When the carrier lock signal is not input for a predetermined time (ST5 step), the reception channel frequency is changed and set by changing the frequency data supplied to the reception frequency synthesizer 7 (step ST6).

Subsequently, by repeatedly executing the above steps ST4 to ST6, the channel frequency to which the carrier lock signal is input is set.

On the other hand, when the carrier lock signal is input from the demodulator 22 by the above operation (ST4 step), the CUP 21 stores the frequency data and the reference frequency data storage unit that were applied to the reception frequency synthesizer 7 at that time. After subtracting the reference frequency stored in (23) to calculate the difference value, the calculated value is stored in the data memory 24 (step ST7).

Then, the above-described operation is performed by a predetermined time unit to detect the frequency shift amount, and the detected frequency shift amount is output through the UPH bus 2 when an external request is made.

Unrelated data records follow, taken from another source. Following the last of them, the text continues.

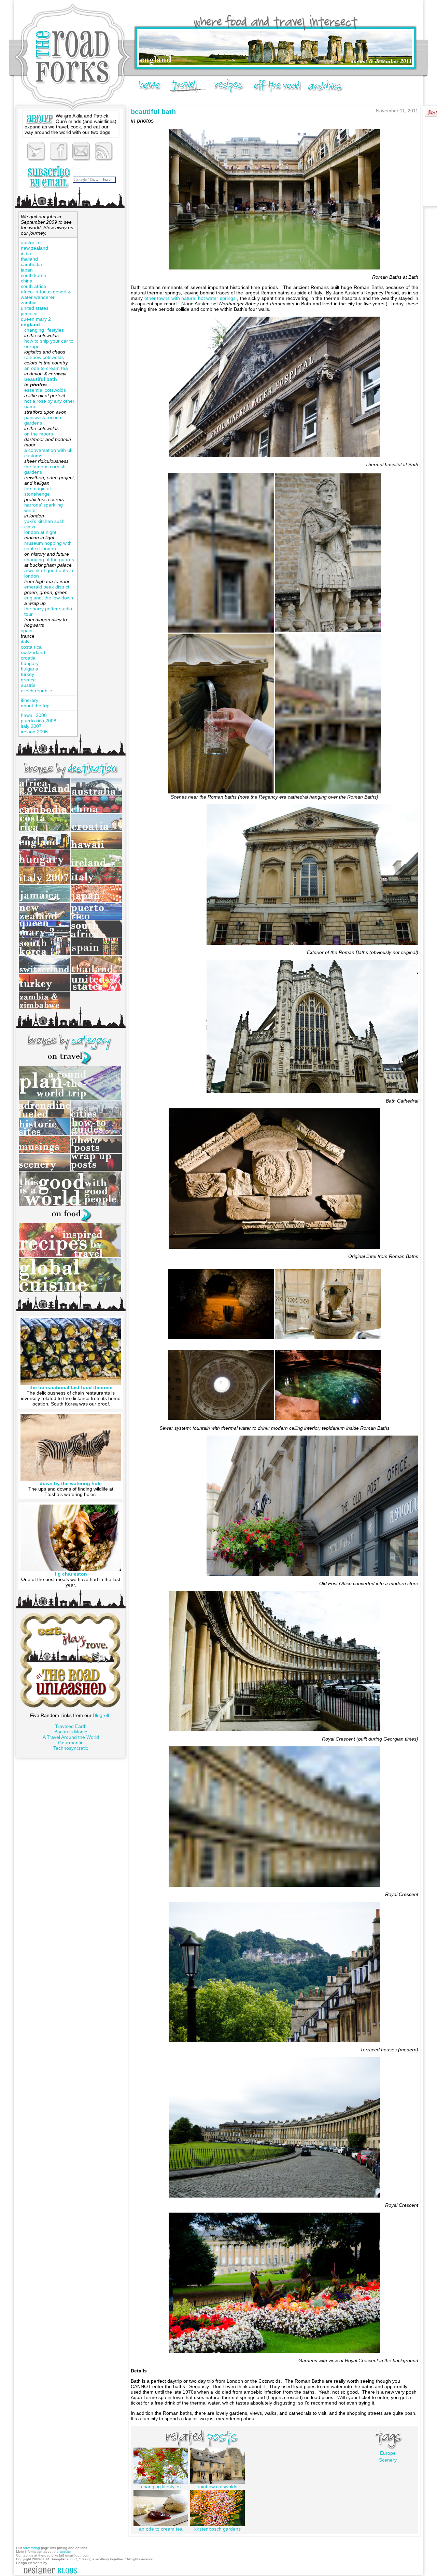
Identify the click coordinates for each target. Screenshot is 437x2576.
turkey (27, 674)
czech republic (36, 690)
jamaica (29, 313)
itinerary (29, 700)
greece (28, 679)
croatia (28, 658)
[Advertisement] (101, 313)
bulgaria (29, 668)
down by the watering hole (71, 1483)
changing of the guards (49, 559)
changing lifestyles (44, 330)
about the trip (35, 705)
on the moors (38, 434)
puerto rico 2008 (38, 720)
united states (34, 308)
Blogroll (101, 1715)
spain (26, 630)
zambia (29, 302)
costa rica (31, 647)
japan (27, 270)
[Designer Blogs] (50, 2574)
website (65, 2551)
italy (25, 641)
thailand (29, 259)
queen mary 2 (36, 319)
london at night (40, 532)
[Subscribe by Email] (48, 177)
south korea (33, 275)
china (26, 280)
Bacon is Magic (70, 1731)
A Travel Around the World (71, 1737)
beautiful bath (40, 379)
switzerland (33, 652)
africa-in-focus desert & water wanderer (46, 294)
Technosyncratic (70, 1748)
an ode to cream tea (46, 368)
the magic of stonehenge (37, 491)
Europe (388, 2453)
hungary (30, 663)
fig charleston (71, 1574)
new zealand (34, 248)
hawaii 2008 (34, 715)
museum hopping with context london (48, 545)
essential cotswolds (45, 390)
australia (30, 242)
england (30, 324)
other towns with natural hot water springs (190, 298)
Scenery (388, 2460)
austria (28, 685)
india (26, 253)
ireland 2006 (34, 731)
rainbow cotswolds (44, 357)
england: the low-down (48, 597)
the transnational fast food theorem (70, 1387)
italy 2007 (31, 726)
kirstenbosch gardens (217, 2529)
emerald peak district (46, 587)
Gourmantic (70, 1742)
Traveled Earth (71, 1726)
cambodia (31, 264)
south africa (33, 286)
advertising (32, 2548)
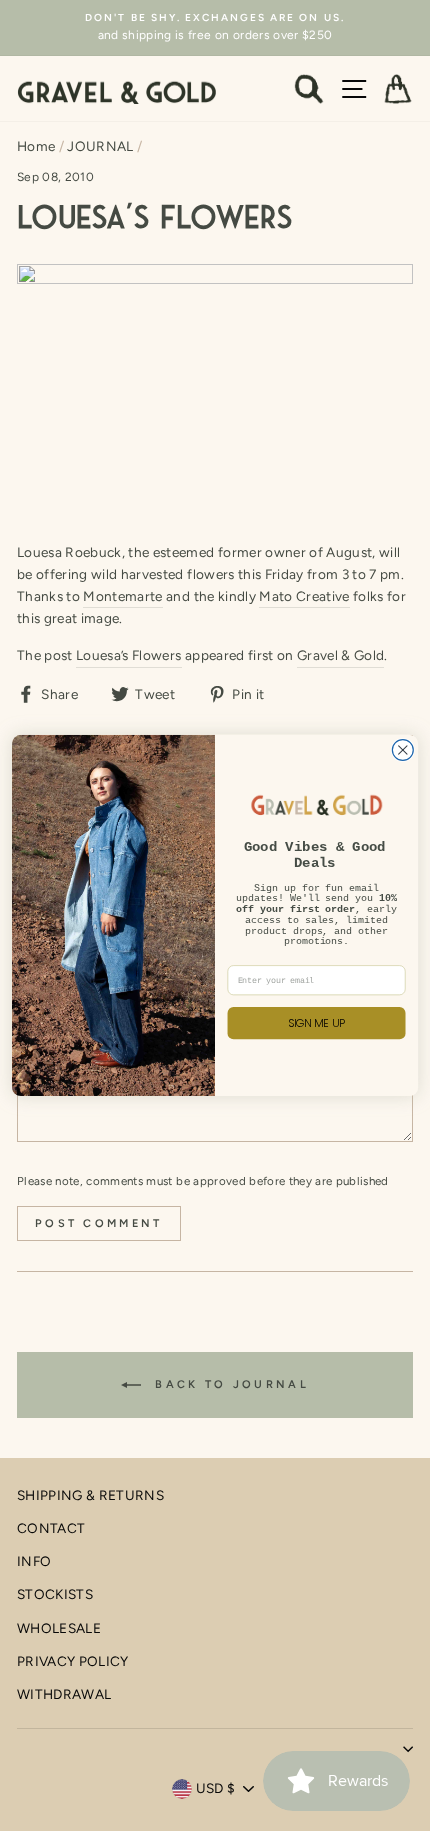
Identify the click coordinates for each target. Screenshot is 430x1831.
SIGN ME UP (317, 1023)
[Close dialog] (402, 750)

That is, in the above embodiment, the amount of frequency shift is detected through a method of sending predetermined data toward the satellite and detecting the original data from the signal received from the satellite again.

Therefore, in the above-described method, the total frequency shift amount including both the frequency shift of the channel modem and the frequency shift of the satellite can be detected by one transmission / reception operation.

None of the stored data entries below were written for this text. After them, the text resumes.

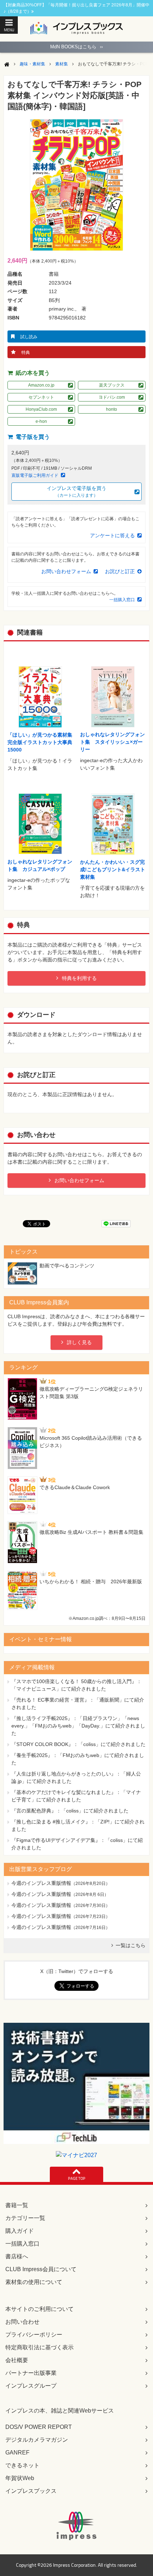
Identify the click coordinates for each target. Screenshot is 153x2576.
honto (111, 409)
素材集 (61, 63)
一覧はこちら (131, 1945)
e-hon (41, 421)
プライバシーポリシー (33, 2335)
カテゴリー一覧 (25, 2218)
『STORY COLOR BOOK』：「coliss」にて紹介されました (78, 1744)
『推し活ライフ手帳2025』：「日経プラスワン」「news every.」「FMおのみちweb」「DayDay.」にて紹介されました (78, 1725)
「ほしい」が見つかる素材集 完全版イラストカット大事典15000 (39, 742)
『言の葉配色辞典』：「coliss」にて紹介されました (69, 1811)
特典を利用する (79, 978)
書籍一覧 (16, 2205)
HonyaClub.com (41, 409)
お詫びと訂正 (120, 571)
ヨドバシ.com (112, 397)
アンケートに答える (112, 535)
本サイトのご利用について (39, 2309)
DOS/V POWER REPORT (38, 2427)
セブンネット (41, 397)
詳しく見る (79, 1342)
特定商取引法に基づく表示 (39, 2347)
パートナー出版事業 (31, 2373)
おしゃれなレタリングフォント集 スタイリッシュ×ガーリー (112, 742)
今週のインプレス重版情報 (41, 1883)
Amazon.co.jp (41, 385)
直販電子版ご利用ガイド (34, 475)
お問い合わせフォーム (66, 571)
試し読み (28, 336)
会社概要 (16, 2360)
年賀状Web (19, 2478)
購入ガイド (19, 2231)
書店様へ (16, 2256)
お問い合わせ (22, 2322)
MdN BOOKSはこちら (76, 46)
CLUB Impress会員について (40, 2269)
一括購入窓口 (122, 599)
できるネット (22, 2465)
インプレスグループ (31, 2386)
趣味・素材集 (32, 63)
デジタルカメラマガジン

In addition, the present invention is not limited to the above embodiments, and various modifications can be made without departing from the technical scope of the present invention.

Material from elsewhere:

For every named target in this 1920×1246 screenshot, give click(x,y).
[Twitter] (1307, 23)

As described above, according to the present invention, it is possible to realize a method and apparatus for detecting a frequency shift in a satellite communication system which can detect an amount of frequency shift due to a change in a local oscillation frequency in a satellite or a ground station.

Claims (3)

A data generation step of generating predetermined data; A data sending step of transmitting the data generated in the data generating step at a predetermined channel frequency; A data receiving step of receiving data at the same frequency as the channel frequency; A data detection step of detecting reception of the transmitted data; A channel frequency changing step of changing a reception channel frequency when the data transmitted in the data detection step is not detected; And a frequency shift amount calculating step of calculating a frequency shift amount based on a channel frequency at which data is detected in the data detection step and a channel frequency initially set. The method of claim 1, The transmission data is a frequency shift detection method of a satellite communication system, characterized in that the SOM. Voice and data processors for generating data frames for transmission over the airwave network; Modulation means for modulating frame data output from the voice and data processor; Transmission frequency synthesizing means for synthesizing a transmission frequency in accordance with predetermined input data; Intermediate frequency signal generating means for generating an intermediate frequency signal based on the transmission frequency and the modulation signal; Reception frequency synthesizing means for synthesizing a reception frequency according to predetermined input data; An intermediate frequency signal receiving means for processing an intermediate frequency signal input based on the reception frequency and outputting a predetermined modulation signal; Demodulation means for demodulating a modulated signal applied from said intermediate frequency signal receiving means and detecting SOM from the demodulated data; Frequency data storage means for storing the reference frequency data for detecting the frequency shift, And a processor for controlling the frequency synthesis of the receiving frequency synthesizing means and calculating a difference between the detected frequency data and the reference frequency data.